The qualities of a good prosecutor are as elusive and as impossible to define as those which mark a gentleman. And those who need to be told would not understand it anyway. A sensitiveness to fair play and sportsmanship is perhaps the best protection against the abuse of power, and the citizen's safety lies in the prosecutor who tempers zeal with human kindness, who seeks truth and not victims, who serves the law and not factional purposes, and who approaches his task with humility.
24 J. Am. Jud. Soc. 18 (1940) at Robert H. Jackson Center, www.roberthjackson.org.
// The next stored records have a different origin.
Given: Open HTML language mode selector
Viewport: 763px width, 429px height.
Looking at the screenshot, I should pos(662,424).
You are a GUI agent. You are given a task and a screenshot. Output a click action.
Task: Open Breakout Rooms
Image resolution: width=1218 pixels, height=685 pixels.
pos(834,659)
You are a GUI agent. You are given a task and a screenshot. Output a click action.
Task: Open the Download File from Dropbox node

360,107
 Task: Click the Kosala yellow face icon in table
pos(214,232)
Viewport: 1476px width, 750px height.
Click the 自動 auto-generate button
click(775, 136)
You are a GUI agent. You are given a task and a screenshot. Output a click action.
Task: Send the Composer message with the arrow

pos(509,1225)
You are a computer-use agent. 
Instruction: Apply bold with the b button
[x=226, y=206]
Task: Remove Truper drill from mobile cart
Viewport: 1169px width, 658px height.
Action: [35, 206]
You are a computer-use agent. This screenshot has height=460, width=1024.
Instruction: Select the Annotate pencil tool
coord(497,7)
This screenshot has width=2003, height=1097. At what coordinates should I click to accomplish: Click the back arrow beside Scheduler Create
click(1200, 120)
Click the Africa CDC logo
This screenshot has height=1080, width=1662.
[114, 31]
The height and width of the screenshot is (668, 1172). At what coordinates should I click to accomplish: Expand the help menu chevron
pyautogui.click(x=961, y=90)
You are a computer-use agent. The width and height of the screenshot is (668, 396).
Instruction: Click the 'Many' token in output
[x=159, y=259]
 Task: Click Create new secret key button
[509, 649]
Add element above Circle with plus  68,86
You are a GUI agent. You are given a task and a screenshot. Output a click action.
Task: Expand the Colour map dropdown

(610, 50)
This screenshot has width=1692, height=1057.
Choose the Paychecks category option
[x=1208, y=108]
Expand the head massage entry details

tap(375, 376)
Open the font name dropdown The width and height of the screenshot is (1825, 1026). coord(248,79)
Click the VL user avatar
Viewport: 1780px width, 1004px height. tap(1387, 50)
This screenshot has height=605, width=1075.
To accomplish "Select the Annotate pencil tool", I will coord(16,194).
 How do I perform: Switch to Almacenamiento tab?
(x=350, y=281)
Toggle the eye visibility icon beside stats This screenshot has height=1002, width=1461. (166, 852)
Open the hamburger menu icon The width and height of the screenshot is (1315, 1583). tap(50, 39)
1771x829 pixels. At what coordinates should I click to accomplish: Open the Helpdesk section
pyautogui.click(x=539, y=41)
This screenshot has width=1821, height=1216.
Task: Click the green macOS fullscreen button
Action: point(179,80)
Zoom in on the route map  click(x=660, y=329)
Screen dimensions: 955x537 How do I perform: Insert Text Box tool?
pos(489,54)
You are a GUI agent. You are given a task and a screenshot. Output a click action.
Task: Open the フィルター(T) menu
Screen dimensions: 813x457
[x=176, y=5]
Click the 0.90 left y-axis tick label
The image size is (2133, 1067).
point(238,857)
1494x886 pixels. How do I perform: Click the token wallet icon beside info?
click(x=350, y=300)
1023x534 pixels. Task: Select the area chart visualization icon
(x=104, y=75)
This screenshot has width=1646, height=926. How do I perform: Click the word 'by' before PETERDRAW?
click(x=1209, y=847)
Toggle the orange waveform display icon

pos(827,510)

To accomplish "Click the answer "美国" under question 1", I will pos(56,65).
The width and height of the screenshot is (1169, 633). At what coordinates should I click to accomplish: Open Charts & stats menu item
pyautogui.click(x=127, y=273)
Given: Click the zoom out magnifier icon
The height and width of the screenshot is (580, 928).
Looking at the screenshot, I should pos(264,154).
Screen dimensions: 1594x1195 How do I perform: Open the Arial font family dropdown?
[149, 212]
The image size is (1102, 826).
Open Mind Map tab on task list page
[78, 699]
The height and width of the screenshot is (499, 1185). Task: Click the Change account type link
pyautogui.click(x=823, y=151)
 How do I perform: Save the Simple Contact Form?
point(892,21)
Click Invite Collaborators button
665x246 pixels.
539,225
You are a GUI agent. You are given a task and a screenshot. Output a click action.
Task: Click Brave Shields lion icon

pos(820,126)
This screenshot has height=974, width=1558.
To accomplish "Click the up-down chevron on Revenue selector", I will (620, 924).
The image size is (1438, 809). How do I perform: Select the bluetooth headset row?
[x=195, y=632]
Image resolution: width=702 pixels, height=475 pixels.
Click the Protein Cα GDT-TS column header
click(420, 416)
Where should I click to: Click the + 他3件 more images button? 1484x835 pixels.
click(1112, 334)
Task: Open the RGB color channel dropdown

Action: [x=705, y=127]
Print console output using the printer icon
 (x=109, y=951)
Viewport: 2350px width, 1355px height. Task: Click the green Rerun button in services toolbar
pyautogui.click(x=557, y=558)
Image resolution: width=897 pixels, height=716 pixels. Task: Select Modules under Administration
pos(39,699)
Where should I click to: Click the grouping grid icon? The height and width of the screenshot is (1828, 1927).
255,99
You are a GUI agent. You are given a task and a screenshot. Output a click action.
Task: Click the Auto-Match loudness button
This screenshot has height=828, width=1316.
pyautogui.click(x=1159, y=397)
Defense lawyers, too, have a duty to not allow untrue statements. Yet, while it is up to defense counsel to decide whether to call a witness, the decision of whether to call the defendant is the defendant's alone. Defense attorneys are ethically obligated to allow the defendant to testify on his own behalf if he insists on doing so. NY Rule 3.3 (a)(3) and ABA Rule 3.3(b) make clear “… [a] lawyer may refuse to offer evidence, other than the testimony of a defendant in a criminal matter, that the lawyer reasonably believes is false.” However, an attorney who has strong reason to believe that his defendant-client will commit perjury, would be required to at least let the defendant testify in the narrative, rather than answer specific questions posed to him by his attorney, lest counsel suborn perjury. NY and ABA Rule 3.3, c. 7. See People v. DePallo, 96 N.Y.2d 437 (2001); Nix v Whiteside, 475 U.S. 157 (1986). Parenthetically, the late Monroe Freedman and Abbe Smith challenge whether lawyers can ever meet their ethical obligations when a client permits perjury. Understanding Lawyers' Ethics, 4th ed. Chapter 6—“The Perjury Trilemma”.
|Conclusion
Is an attorney's predisposition an ethical matter? Surely, no ethics rule can fairly draw foul lines for attorneys on such amorphous ingredients as human bias in reaching determinations about guilt or innocence, and none presumptuously seek to. On some ethical considerations, professionals need instead to introspectively assess whether they are being fair—professionally fair—to the array of objective facts that have been or will be presented to them. We all have a confirmation bias—just consider your own thinking or musings before you ever heard the testimony of Brett Kavanagh or Christine Blasey Ford. When thinking about them, we wouldn't need to keep our confirmation biases in check. Not so, though, when we're the lawyers investigating or litigating a criminal case, on either side of the v.
Joel Cohen, a former prosecutor, is of counsel at Stroock & Stroock & Lavan. He is an adjunct professor at Fordham Law School. Dale J. Degenshein, special counsel at Stroock, assisted in the preparation of this article.